The more people I know, the more relationships I experience, the more I realize very few people understand those basic concepts. Most people are flat out entitled! Do I want my cake and eat it too? Hell yeah, I do! But I do know that it’s not how life works… I understand that we do have free will, therefore the right to make CHOICES, but it doesn’t mean you get both! I did and do have solid examples of people who understood those concepts though, people who always lived up to my expectations and some… unfortunately, when it comes to intimate relationships I keep CHOOSING people who don’t… I mean, they do here and there, but not consistently enough.
So making that choice was NOT easy. But I’m a mother and a role model remember? I can’t be a raging, resentful woman, crying myself to sleep most nights or a living dead woman walking around and bottling my feelings until I blow up… then things calm down until that bottle is full again, you know the pattern right? I can’t live with someone who calls me the C** word because of the most frivolous things and then look at my kids dead in the eyes and say “Baby, you’re strong, beautiful, loved and you need to love yourself, and you CAN’T ALLOW anyone to ever disrespect you!”, or “Baby, you have to treat people with respect, and demand and expect nothing but respect in return, and if someone can’t deliver that, you walk away, you do not choose to be around people who disrespect you.” If there’s one thing that I can’t and WON’T ever do is lie to my children. I won’t expose them to details and overshare things they don’t need to partake on, but if they question me, if they have a point, if they are right and I’m wrong, I won’t hold the truth from them.

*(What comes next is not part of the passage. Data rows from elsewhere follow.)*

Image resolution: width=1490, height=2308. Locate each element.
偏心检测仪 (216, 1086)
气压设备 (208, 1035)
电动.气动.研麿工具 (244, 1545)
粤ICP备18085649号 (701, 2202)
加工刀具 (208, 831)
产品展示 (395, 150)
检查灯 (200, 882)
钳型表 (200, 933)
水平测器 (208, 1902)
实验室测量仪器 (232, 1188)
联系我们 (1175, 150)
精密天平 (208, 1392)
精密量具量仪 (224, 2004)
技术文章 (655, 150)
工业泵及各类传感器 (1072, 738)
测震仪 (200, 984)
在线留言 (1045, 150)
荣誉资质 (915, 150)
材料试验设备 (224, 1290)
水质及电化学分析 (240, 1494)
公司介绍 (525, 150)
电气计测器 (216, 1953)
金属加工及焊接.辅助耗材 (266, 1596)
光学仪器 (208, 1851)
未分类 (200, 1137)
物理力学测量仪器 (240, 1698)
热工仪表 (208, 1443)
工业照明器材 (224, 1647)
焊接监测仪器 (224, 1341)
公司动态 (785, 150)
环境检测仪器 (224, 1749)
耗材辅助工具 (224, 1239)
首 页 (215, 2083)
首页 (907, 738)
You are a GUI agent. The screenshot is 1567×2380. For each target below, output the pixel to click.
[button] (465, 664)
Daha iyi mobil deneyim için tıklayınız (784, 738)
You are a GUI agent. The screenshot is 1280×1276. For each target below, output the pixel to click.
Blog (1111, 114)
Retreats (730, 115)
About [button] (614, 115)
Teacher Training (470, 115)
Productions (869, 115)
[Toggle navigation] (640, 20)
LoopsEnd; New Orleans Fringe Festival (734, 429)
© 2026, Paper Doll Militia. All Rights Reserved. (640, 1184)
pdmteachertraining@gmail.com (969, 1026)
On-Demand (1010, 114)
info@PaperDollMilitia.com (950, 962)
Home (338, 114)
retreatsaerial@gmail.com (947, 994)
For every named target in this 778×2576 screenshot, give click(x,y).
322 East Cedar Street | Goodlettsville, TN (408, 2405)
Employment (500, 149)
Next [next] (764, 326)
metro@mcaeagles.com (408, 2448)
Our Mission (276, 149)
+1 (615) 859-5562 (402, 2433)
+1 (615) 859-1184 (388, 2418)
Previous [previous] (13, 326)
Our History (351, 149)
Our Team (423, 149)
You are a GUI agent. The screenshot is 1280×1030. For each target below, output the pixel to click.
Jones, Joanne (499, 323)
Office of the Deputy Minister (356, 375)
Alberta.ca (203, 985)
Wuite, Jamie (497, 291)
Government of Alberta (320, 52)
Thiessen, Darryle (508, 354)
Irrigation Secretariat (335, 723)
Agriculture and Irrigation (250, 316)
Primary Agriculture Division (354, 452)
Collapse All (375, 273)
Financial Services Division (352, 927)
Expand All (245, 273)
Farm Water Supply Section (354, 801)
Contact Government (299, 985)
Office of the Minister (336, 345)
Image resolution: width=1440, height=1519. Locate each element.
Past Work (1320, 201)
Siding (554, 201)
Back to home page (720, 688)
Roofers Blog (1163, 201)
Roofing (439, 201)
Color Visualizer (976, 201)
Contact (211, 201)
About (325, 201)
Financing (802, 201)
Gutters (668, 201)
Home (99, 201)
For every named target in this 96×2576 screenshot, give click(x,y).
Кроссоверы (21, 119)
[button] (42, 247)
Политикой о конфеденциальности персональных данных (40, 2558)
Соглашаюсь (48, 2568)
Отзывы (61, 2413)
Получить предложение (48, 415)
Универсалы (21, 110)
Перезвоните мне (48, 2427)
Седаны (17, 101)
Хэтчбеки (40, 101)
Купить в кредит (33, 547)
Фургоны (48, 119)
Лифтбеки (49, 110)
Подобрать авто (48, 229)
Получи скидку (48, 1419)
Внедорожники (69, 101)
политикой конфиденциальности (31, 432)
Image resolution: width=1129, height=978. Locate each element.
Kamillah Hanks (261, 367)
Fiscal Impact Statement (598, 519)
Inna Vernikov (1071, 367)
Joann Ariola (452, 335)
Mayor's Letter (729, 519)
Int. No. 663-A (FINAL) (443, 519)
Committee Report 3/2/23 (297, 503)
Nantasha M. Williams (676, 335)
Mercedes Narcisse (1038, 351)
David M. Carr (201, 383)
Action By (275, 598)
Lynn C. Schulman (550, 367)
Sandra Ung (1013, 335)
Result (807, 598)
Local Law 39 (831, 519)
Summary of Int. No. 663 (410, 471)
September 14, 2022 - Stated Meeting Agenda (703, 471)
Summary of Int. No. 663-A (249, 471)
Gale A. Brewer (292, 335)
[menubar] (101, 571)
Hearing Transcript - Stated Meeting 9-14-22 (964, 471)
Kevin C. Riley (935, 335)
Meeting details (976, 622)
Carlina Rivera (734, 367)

So as dark and painful as this entire process has been, as hard as it has been for me to swallow my pride and weight in my options, and as hard as it was to give up the life that I was building – the view from my kitchen window and the weeping willows in that gigantic and magical backyard or the vision of me getting old in that house and hosting my children’s graduation parties and sending them away in their paths… – Every time (maybe 10x or so, a day) that my kids call me for no reason just to say “Mama, I love you”, or when they tell me I am the best mom ever, or when I hear my daughter tell my son “You know you can trust mama. Mama never breaks her promises.” I am validated. I realize I made the right choice.
I have been digging deep inside of me, inside of my wounds, stirring and defeating demons, I had high highs and low lows, I still think I am failing at times, and I hate having to be away from my children 50% of the time… It’s not easy, it hurts, but hurts less than being untrue to myself and most importantly to my children. Change is hard, being unhappy is hard, settling is hard, we always need to choose and I did choose my hard. And as much as I HATE being divorced, as much as embarrass me, I am OK with it, I own it! Yeah I didn’t want to be “the divorced woman” you know, I didn’t want anyone to feel bad or sorry for me, and I don’t use it as leverage as I heard from someone one day implying, just because I got a freebie…
So I am not posting this here to advertise, entice or persuade anyone to go and get a divorce. NO! I tried fixing my relationship, I truly did, so much so that I came back TWICE even after the divorce! Yes, and some people won’t talk to me because of that too, “How can you be so stupid and keep insisting in the same mistakes?” I know, I ask myself the same too, but I do believe in love, in chances, in giving anything and everything until there’s nothing left, so when I look back, I can say that I did try, with all my heart I did.
What I want is for people to know and understand that they’re are not alone, ever! And that it is OK for you to fight for what’s is right for you, to seek healing from within and live your best life! My life is far from perfect and I am still trying to figure a ton out, but hey, I DO love my life and I am happy and this I OWE to no one and NO ONE can take from me.